== Selected text ==
Life was simple then.

Every man was his own lawyer, butcher, barber, drycleaner; he settled his own quarrels, without lawyers’ fees or “notes”; there were no apartment houses, tax-notices, rural mail delivery, water rates, subscription lists, or any other complication.

But it was not long before men began to plan greater tasks than could be accomplished by individual effort, and the idea slowly grew that the other man might be a real help at times and perhaps it was a mistake always to kill him. Cooperation began when one man chased the bear out of the cave and another man killed him when he ran past the gap!

Since then the idea of co-operation has steadily grown. Now we are so utterly dependent upon the other man—or woman —that we cannot live a day without them. But the primitive instincts die hard! Men are still haunted by the ghost of that old fear that there may not be enough of some things to go around if too many people have the same chance of obtaining a share. They join in the thanksgiving of the old blessing:

“Six potatoes among the four of us;
Thank the Lord there ain't any more of us."

This deep-rooted fear, that any change may bring personal inconvenience, lies at the root of much of the opposition to all reform.

Men held to slavery for long years, condoning and justifying it, because they were afraid that without slave labor life would not be comfortable. Certain men have opposed the advancement of women for the same reason; their hearts have been beset with the old black fear that, if women were allowed equal rights with men, some day some man would go home and find the dinner not ready, and the potatoes not even peeled! But not many give expression to this fear, as a reason for their opposition. They say they oppose the enfranchisement of women because they are too frail, weak and sweet to mingle in the hurly-burly of life; that women have far more influence now than if they could vote, and besides, God never intended them to vote, and it would break up the home, and make life a howling wilderness; the world would be full of neglected children (or none at all) and the homely joys of the fireside would vanish from the earth.

I remember once hearing an eloquent speaker cry out in alarm, “If women ever get the vote, who will teach us to say our prayers?”

== What you will do ==
a – From the passage on cooperation and reform, extract the part that opens with the words containing "Every man was" and closes with "any other complication.".
b – In the passage on cooperation and reform, how did cooperation begin?
c – Render this sentence from the passage on cooperation and reform in Spanish: "Since then the idea of co-operation has steadily grown."
The listing after this passage is separate material with no connection to it.

== Data listing ==
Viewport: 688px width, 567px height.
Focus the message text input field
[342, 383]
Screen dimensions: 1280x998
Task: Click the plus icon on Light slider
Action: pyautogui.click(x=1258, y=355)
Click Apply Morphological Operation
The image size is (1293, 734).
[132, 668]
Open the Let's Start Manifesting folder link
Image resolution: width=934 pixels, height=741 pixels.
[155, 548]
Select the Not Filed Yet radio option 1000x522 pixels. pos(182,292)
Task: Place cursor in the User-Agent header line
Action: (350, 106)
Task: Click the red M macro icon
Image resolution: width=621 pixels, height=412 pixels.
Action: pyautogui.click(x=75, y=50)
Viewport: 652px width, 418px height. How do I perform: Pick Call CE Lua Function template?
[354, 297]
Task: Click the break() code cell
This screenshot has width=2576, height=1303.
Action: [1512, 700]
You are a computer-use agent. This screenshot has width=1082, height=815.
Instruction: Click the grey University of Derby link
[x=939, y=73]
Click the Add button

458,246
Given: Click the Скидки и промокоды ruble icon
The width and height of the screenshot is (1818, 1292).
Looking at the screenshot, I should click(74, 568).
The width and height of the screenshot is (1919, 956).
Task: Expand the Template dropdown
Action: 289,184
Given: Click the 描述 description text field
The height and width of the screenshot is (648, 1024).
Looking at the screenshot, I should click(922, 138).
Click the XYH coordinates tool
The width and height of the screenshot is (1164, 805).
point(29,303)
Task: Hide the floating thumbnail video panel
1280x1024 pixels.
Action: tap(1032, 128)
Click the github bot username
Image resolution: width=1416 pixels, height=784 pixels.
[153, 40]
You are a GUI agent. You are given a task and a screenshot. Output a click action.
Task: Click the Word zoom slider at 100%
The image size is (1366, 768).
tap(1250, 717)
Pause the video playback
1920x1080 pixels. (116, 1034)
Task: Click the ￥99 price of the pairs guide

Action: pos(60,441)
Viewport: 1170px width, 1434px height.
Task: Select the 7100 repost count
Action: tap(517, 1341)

== Solutions for each task ==
a –
Every man was his own lawyer, butcher, barber, drycleaner; he settled his own quarrels, without lawyers’ fees or “notes”; there were no apartment houses, tax-notices, rural mail delivery, water rates, subscription lists, or any other complication.

b – One man chased the bear out of the cave, and another man killed it when it ran past the gap.

c – Desde entonces, la idea de la cooperación ha crecido de manera constante.